Forest plot of MAP model for control event rate

Effective sample size and information fraction gain

The ESS tells us how many patients the MAP prior is worth. It adds precision to the control arm only, so we fold it into the treatment-effect information $\mathcal{I}(\delta)$ defined above as $\text{ESS}$ extra control patients. The information fraction at the IA then uses the same $\mathcal{I}(\delta)/\mathcal{I}(\delta)_{\text{final}}$ ratio, now with $n_C \to n_{C,\text{IA}} + \text{ESS}$ :

ess_map <- round(ess(map_rate, sigma = sigma_ctrl))

## Effect information I(delta) at IA without borrowing
info_ia_no_borrow <- 1 / (1 / (n_treat_ia * Ip_treat) +
                          1 / (n_ctrl_ia * Ip_ctrl))
info_frac_no_borrow <- info_ia_no_borrow / info_final

## Effect information I(delta) at IA with MAP prior:
## ESS adds patient-equivalents to the CONTROL arm only.
info_ia_with_map <- 1 / (1 / (n_treat_ia * Ip_treat) +
                         1 / ((n_ctrl_ia + ess_map) * Ip_ctrl))
info_frac_with_map <- info_ia_with_map / info_final

Quantity	Value
MAP prior ESS	163 patients
Info fraction at IA (no borrowing)	30.2%
Info fraction at IA (with MAP prior)	45.2%
Info fraction gained	+15.0 pp

The MAP prior substantially increases the effective information fraction at the IA, which we would expect to make futility decisions more reliable.

Power with futility IA and MAP prior

## Same PoS futility rule as before (ia_rule_pos): continue if
## PoS > threshold. The interim projection now uses the MAP-informed
## control posterior (post2_ia_info) via prior2_ia = map_rate below;
## the continuation rule itself is unchanged. The pos2S boundary uses
## the uninformative posteriors, consistent with an uninformative
## final analysis.

## OC function with futility IA and MAP prior
## prior1/prior2 are uninformative (used for the final analysis boundary).
## prior1_ia is the uninformative treatment prior and prior2_ia is
## the MAP prior; both are used only for the interim decision.
oc_ia_map <- oc2S_interim(
  prior1 = uninf_treat, prior2 = uninf_ctrl,
  n1 = n_treat, n2 = n_ctrl,
  n1_ia = n_treat_ia, n2_ia = n_ctrl_ia,
  decision = success_crit,
  ia_rule = ia_rule_pos,
  prior1_ia = uninf_treat, prior2_ia = map_rate,
  family = nb_family,
  offset1 = log_exposure, offset2 = log_exposure,
  Ngrid_ia = 31L
)

## Evaluate at two scenarios: no benefit (rate ratio = 1) and the
## design alternative. The pos2S-based rule is expensive, so we keep
## the grid small.
scenarios   <- c(`No benefit` = 0, `Design alt` = log_rr_design)
theta1_eval <- log_mu_ctrl + scenarios
theta2_eval <- rep(log_mu_ctrl, length(scenarios))

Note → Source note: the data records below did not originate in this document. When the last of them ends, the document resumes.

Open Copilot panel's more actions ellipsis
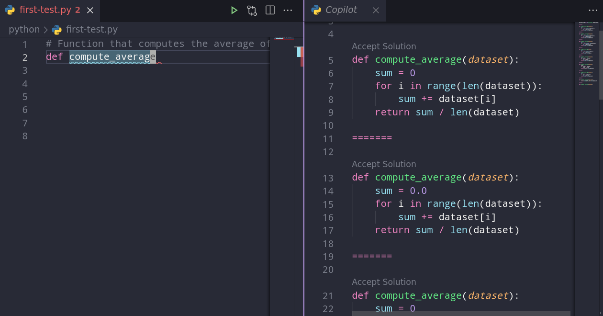Viewport: 603px width, 316px height. click(x=593, y=10)
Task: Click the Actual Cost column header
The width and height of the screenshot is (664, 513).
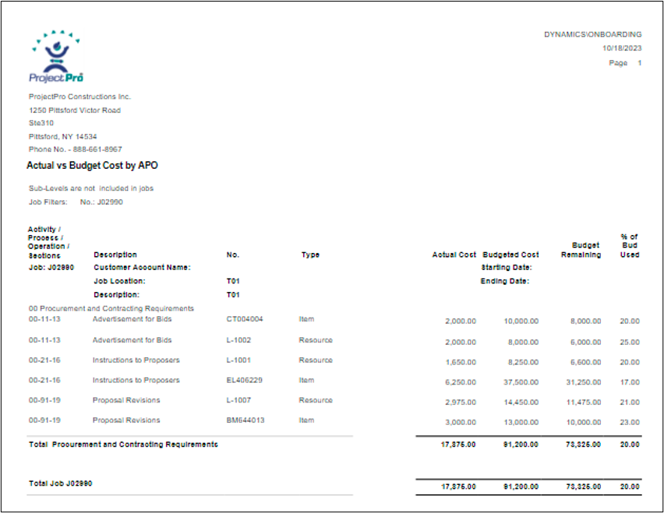Action: point(454,255)
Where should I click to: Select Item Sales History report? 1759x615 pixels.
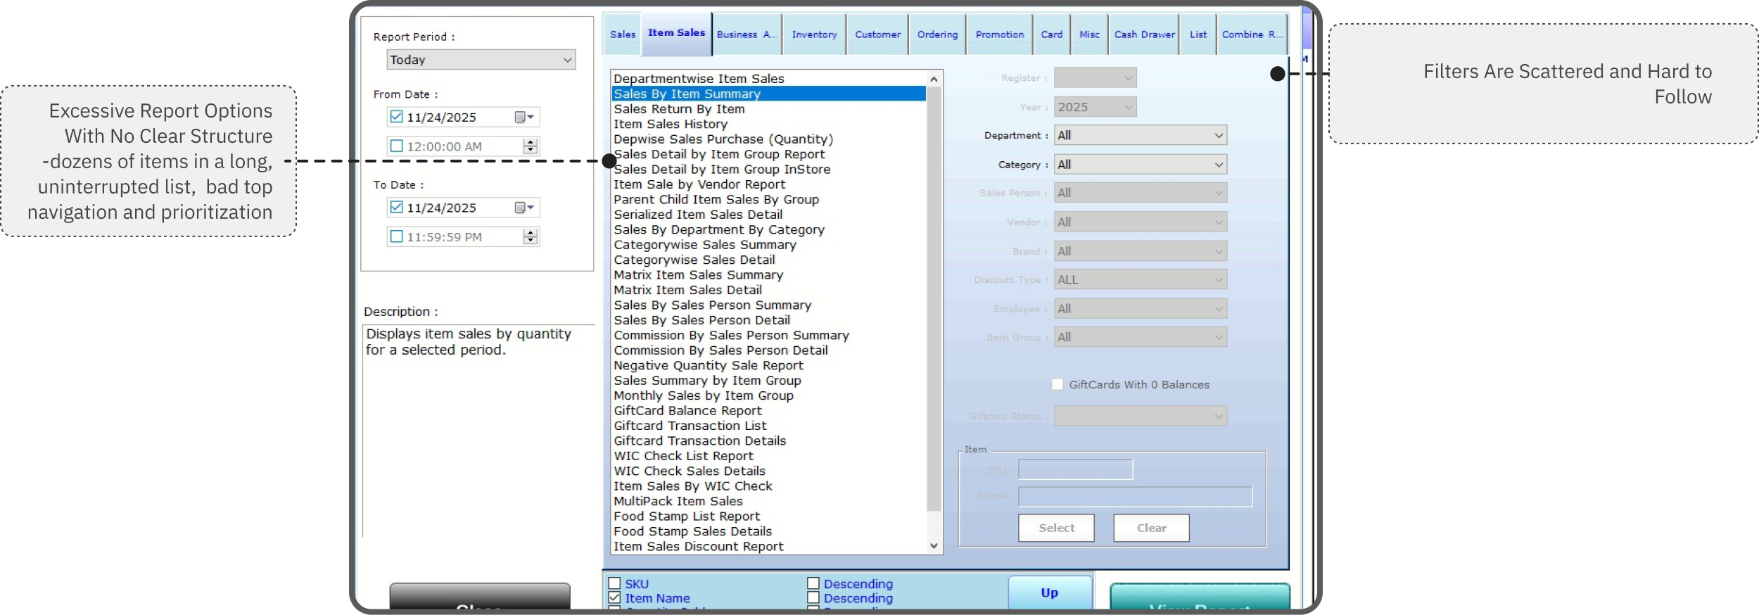[671, 125]
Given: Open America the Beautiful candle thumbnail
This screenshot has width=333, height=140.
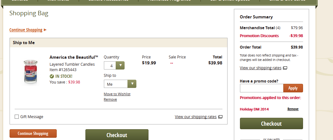Looking at the screenshot, I should coord(30,72).
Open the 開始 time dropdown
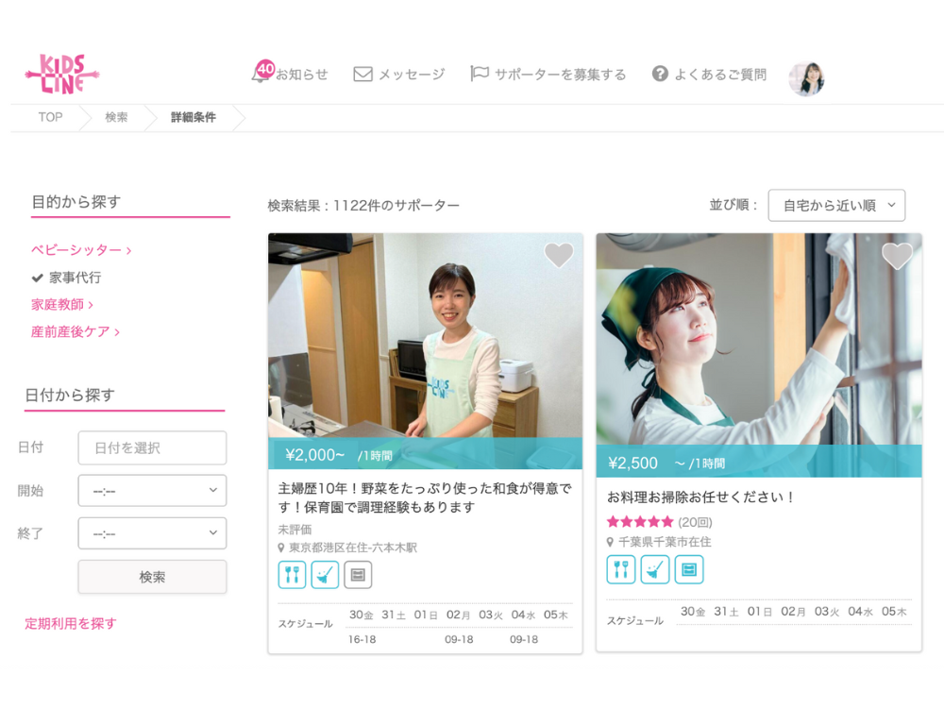The image size is (944, 708). click(x=152, y=491)
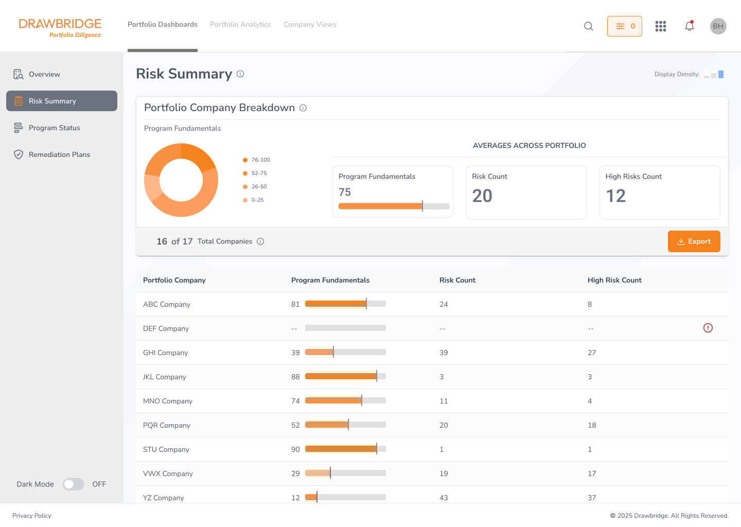Switch to the Portfolio Analytics tab
Viewport: 741px width, 527px height.
[x=240, y=24]
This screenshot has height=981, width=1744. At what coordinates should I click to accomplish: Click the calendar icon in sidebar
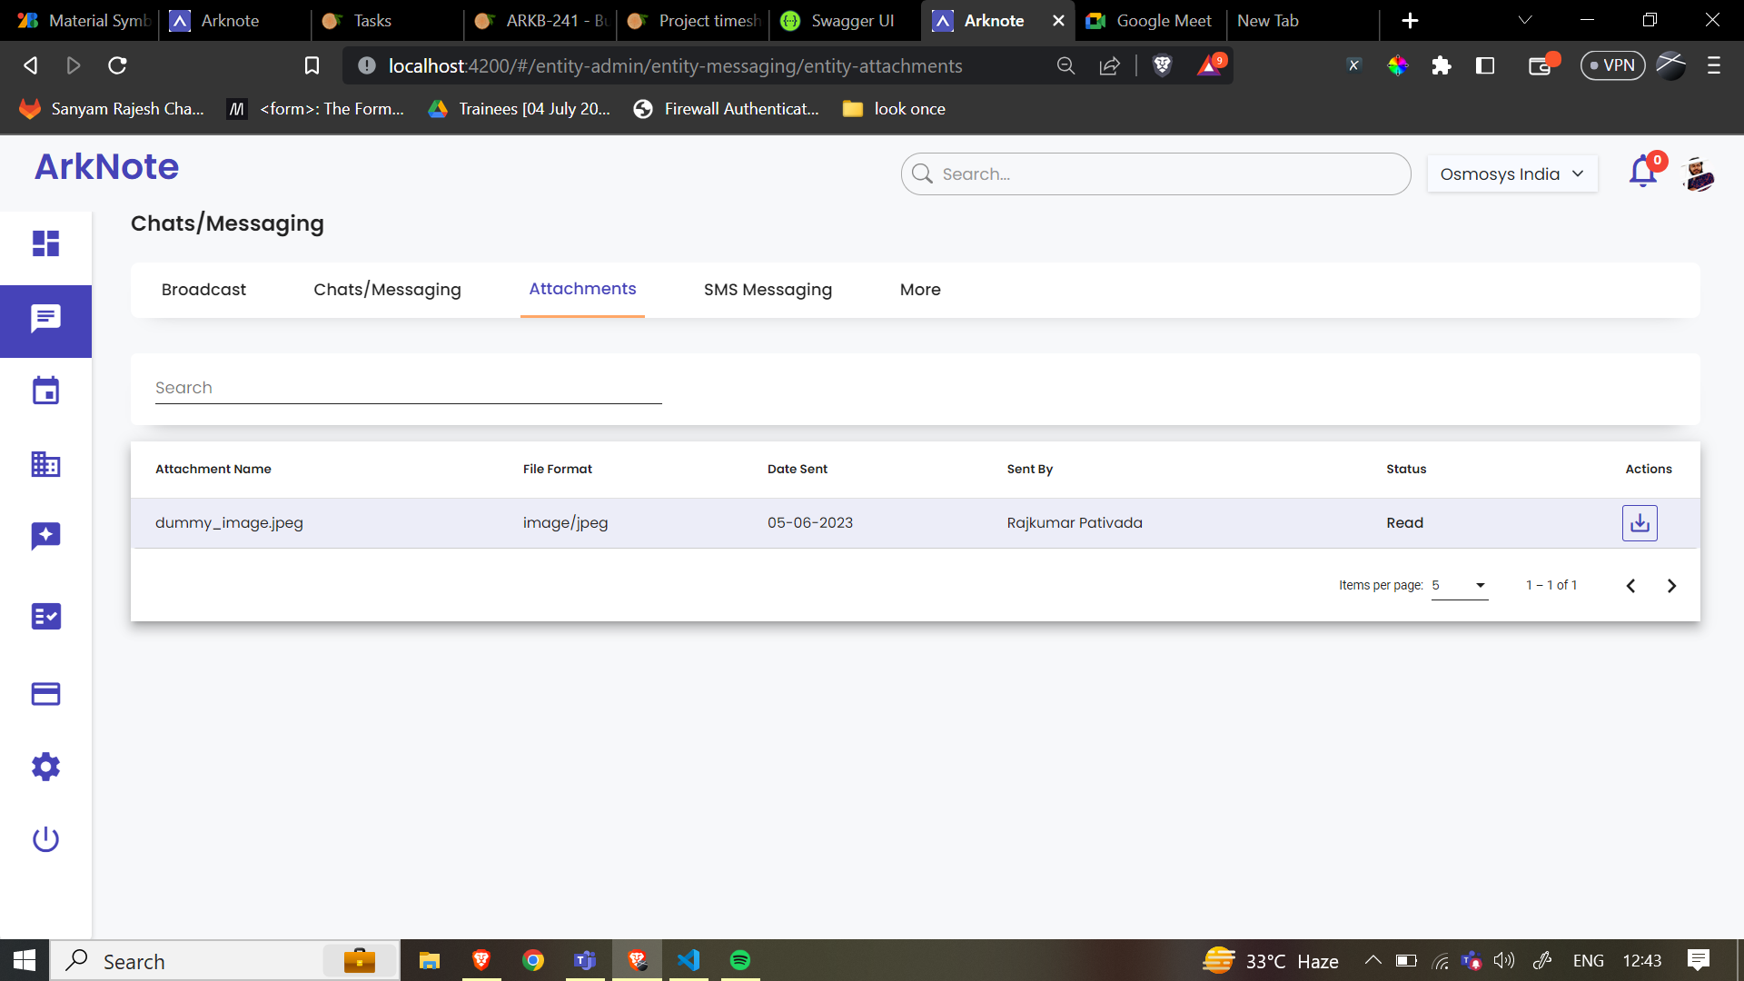[x=45, y=391]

map_grid    <- oc_ia_map(theta1 = theta1_eval, theta2 = theta2_eval)
uninf_grid  <- oc_ia_uninf(theta1 = theta1_eval, theta2 = theta2_eval)
fixed_power <- oc_fixed(theta1_eval, theta2_eval)

Power and futility-stop probability by scenario
Scenario	Rate ratio	Power (no IA)	Power (no borrow)	Power (MAP)	Stop (no borrow)	Stop (MAP)
No benefit	1.00	0.025	0.022	0.022	0.579	0.548
Design alt	0.65	0.800	0.774	0.790	0.066	0.030

The table compares the two designs at a common PoS futility threshold of 10%. Under the design alternative the futility IA costs about 1.6 percentage points of power without borrowing (80.0% → 78.4%); with the MAP prior the loss shrinks to about 1.0 percentage points (80.0% → 79.1%), and the chance of an erroneous futility stop under the alternative falls (roughly 4.6% → 2.9%). Under no treatment benefit (rate ratio = 1), however, the picture at this shared threshold is mixed: the non-informative design actually stops more often (about 63%) than the MAP design (about 57%). This is not a contradiction — at a common PoS threshold the two rules are simply not equally aggressive, so reading the null-stopping probabilities side by side compares apples to oranges.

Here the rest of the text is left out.